-- Opening Marker --

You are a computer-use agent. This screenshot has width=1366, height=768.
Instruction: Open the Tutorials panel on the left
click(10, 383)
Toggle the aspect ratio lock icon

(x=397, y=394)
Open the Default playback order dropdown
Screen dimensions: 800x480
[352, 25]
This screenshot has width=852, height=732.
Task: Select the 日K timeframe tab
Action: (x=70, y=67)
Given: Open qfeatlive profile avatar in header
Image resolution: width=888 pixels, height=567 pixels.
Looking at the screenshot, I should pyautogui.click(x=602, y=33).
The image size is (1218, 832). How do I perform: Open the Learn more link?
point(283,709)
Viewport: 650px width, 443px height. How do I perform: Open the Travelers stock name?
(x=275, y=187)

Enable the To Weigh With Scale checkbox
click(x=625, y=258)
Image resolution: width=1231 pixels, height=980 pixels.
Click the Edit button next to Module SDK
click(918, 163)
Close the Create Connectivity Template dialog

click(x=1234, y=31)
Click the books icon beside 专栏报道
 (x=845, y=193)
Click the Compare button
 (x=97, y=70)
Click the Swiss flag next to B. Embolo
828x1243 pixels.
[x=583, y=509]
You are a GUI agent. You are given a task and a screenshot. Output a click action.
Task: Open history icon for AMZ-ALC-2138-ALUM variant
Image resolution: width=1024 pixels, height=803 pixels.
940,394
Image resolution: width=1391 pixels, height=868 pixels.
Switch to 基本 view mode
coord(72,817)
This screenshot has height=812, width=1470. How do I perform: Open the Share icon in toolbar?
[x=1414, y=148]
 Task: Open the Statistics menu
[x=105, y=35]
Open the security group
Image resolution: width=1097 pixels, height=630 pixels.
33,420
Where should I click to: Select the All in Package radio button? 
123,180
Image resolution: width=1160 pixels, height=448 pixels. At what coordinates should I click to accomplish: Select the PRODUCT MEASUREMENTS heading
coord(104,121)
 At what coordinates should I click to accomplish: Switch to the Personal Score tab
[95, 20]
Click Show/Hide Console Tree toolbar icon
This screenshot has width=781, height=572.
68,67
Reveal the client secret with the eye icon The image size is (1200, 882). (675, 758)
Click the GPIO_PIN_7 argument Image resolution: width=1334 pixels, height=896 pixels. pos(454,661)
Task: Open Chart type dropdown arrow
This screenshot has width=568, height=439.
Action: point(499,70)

-- Closing Marker --

Line by line, reproduce the data exactly.

OUTPUT OF THE TASK
You are a computer-use agent. This screenshot has width=1366, height=768.
Instruction: Open the Tutorials panel on the left
click(10, 383)
Toggle the aspect ratio lock icon

(x=397, y=394)
Open the Default playback order dropdown
Screen dimensions: 800x480
[352, 25]
This screenshot has width=852, height=732.
Task: Select the 日K timeframe tab
Action: (x=70, y=67)
Given: Open qfeatlive profile avatar in header
Image resolution: width=888 pixels, height=567 pixels.
Looking at the screenshot, I should pyautogui.click(x=602, y=33).
The image size is (1218, 832). How do I perform: Open the Learn more link?
point(283,709)
Viewport: 650px width, 443px height. How do I perform: Open the Travelers stock name?
(x=275, y=187)

Enable the To Weigh With Scale checkbox
click(x=625, y=258)
Image resolution: width=1231 pixels, height=980 pixels.
Click the Edit button next to Module SDK
click(918, 163)
Close the Create Connectivity Template dialog

click(x=1234, y=31)
Click the books icon beside 专栏报道
 (x=845, y=193)
Click the Compare button
 (x=97, y=70)
Click the Swiss flag next to B. Embolo
828x1243 pixels.
[x=583, y=509]
You are a GUI agent. You are given a task and a screenshot. Output a click action.
Task: Open history icon for AMZ-ALC-2138-ALUM variant
Image resolution: width=1024 pixels, height=803 pixels.
940,394
Image resolution: width=1391 pixels, height=868 pixels.
Switch to 基本 view mode
coord(72,817)
This screenshot has height=812, width=1470. How do I perform: Open the Share icon in toolbar?
[x=1414, y=148]
 Task: Open the Statistics menu
[x=105, y=35]
Open the security group
Image resolution: width=1097 pixels, height=630 pixels.
33,420
Where should I click to: Select the All in Package radio button? 
123,180
Image resolution: width=1160 pixels, height=448 pixels. At what coordinates should I click to accomplish: Select the PRODUCT MEASUREMENTS heading
coord(104,121)
 At what coordinates should I click to accomplish: Switch to the Personal Score tab
[95, 20]
Click Show/Hide Console Tree toolbar icon
This screenshot has width=781, height=572.
68,67
Reveal the client secret with the eye icon The image size is (1200, 882). (675, 758)
Click the GPIO_PIN_7 argument Image resolution: width=1334 pixels, height=896 pixels. pos(454,661)
Task: Open Chart type dropdown arrow
This screenshot has width=568, height=439.
Action: point(499,70)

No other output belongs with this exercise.